Small team updating progress on a Google Sheet, celebrating movement toward an onboarding improvement target.

What Success Looks Like After 12 Months

Companies that stick with OKRs for a full year don’t just grow faster. They grow smarter.

Here’s what changes:

  • Managers stop asking "What did you do?" and start asking "What did you learn?"
  • Teams stop competing for budget and start collaborating to hit shared goals.
  • Onboarding gets faster-new hires know exactly how their role contributes to the company’s mission.
  • Product roadmaps become customer-driven, not opinion-driven.
  • Leaders stop guessing. They look at the data. And they make better calls.

One UK logistics startup scaled from 80 to 320 employees in 18 months. They didn’t hire a new VP of Operations. They didn’t buy a new ERP system. They set one Objective: "Deliver 99% of UK orders on time, every week." Every team-from warehouse staff to customer service-had a Key Result tied to it. By month 10, they hit 98.7%. Customer complaints dropped 60%. Turnover in the warehouse fell by half.

That’s the power of alignment. Not money. Not tech. Just clarity.

Where to Start Today

Don’t wait for the perfect moment. Start small. Pick one team. Pick one Objective that matters.

Here’s your 3-step plan:

  1. Ask your team: "If we could only achieve one thing in the next 90 days that would make the biggest difference to our customers-what would it be?" Write it down. That’s your Objective.
  2. Ask again: "How will we know we’ve done it?" Get three measurable outcomes. No vague language. Numbers only.
  3. Share it. Put it on a whiteboard. Send it in an email. Talk about it in your next meeting. Then check in every Monday.

You don’t need a consultant. You don’t need a budget. You just need to stop assuming everyone’s on the same page-and start proving it.

Scaling isn’t about hiring more people. It’s about making sure the people you have are all moving in the same direction. OKRs don’t guarantee success. But they guarantee you’ll know when you’re off track-and how to get back on.

Can OKRs work for small teams under 50 people?

Yes-and they’re even more powerful. Small teams often assume they don’t need structure. But without clear goals, they waste time on low-impact work. One team of 32 in Bristol used OKRs to cut their project delivery time by 45% in three months. They didn’t add staff. They just aligned.

Do we need to use software to implement OKRs?

No. Many UK teams start with a shared Google Sheet. The goal isn’t the tool-it’s the conversation. Software helps if you’re scaling, but clarity comes from talking, not tracking.

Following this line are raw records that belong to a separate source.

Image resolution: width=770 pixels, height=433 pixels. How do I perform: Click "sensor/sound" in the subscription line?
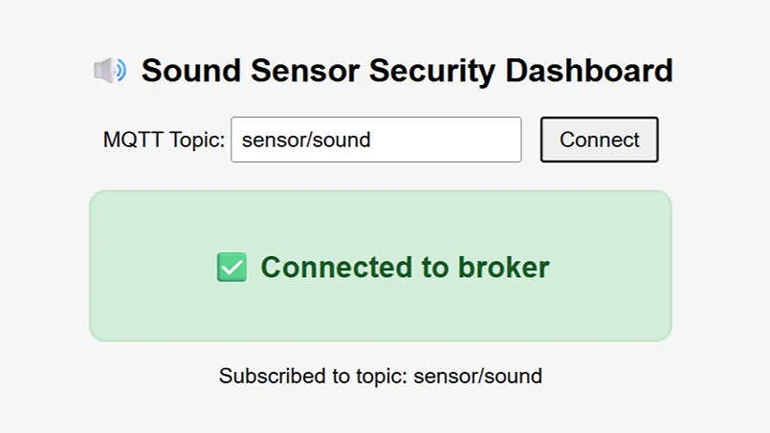[x=477, y=376]
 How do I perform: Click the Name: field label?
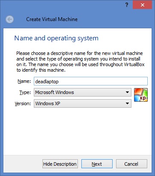click(x=24, y=81)
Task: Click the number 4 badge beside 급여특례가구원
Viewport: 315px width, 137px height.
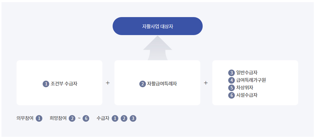Action: [x=231, y=80]

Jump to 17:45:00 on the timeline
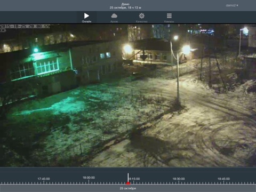44,179

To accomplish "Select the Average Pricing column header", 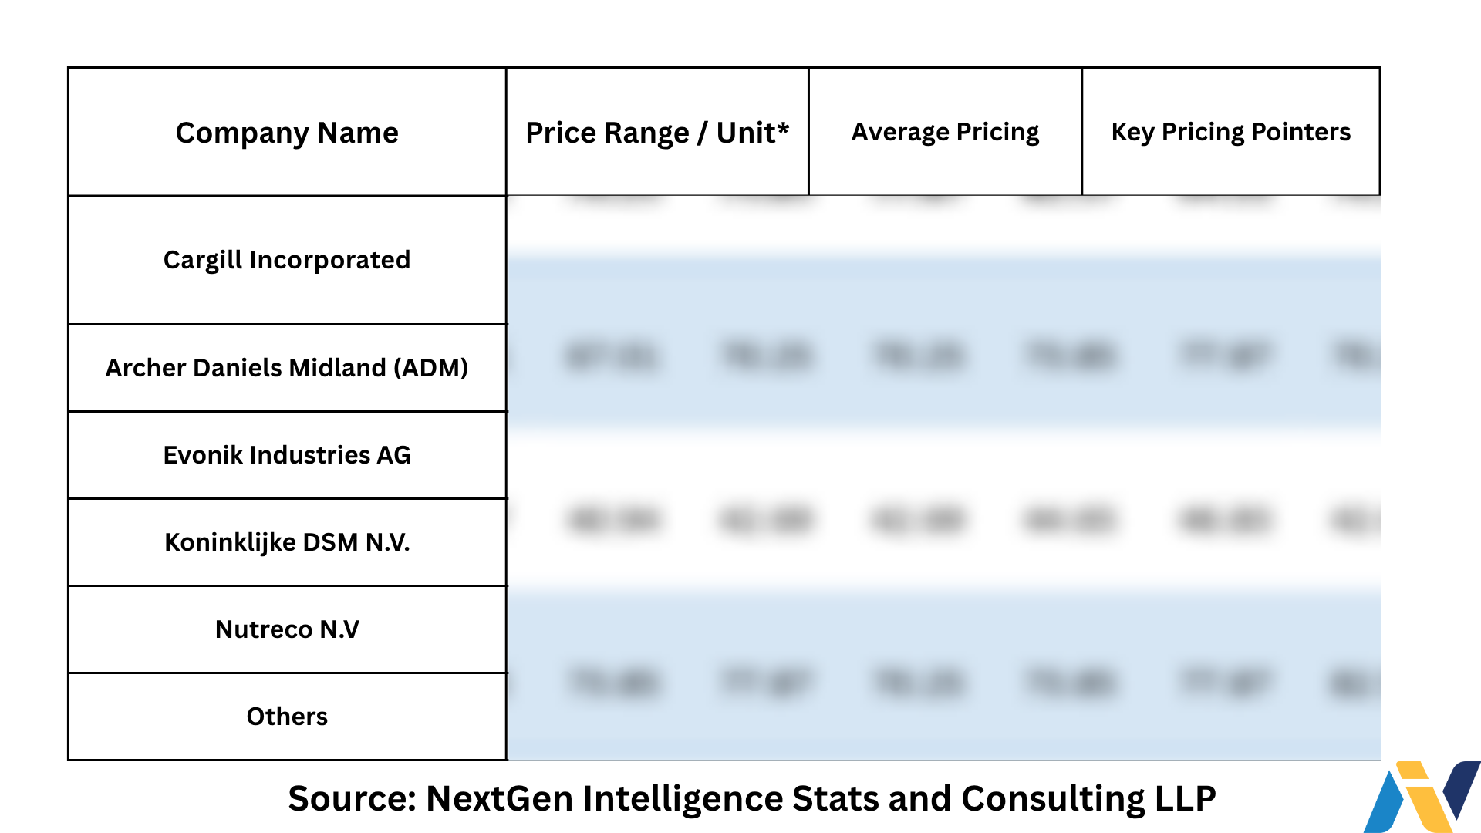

How often should we update our OKRs?

Quarterly is standard, but check progress weekly. If something changes-like a new competitor or a market shift-adjust your OKRs. They’re meant to be flexible, not fixed. A static OKR is a dead OKR.

What if our team disagrees on the Objective?

Good. Disagreement means people care. Don’t force consensus. Instead, ask: "Which Objective, if achieved, would create the most value for our customers?" Use data, not opinion. The team that’s closest to customers often has the clearest answer.

Can OKRs be used alongside Agile or Scrum?

Absolutely. Agile handles how you work. OKRs define what you’re working toward. A sprint goal is a mini-OKR. Your product backlog should feed into your company’s Key Results. They’re complementary, not competing.

Next Steps for UK Teams

If you’re thinking about OKRs, don’t wait for "the right time." The best time was yesterday. The second best is now.

Start with one team. Pick one Objective. Define three measurable outcomes. Share it. Track it. Talk about it. And watch what happens when everyone finally knows what winning looks like.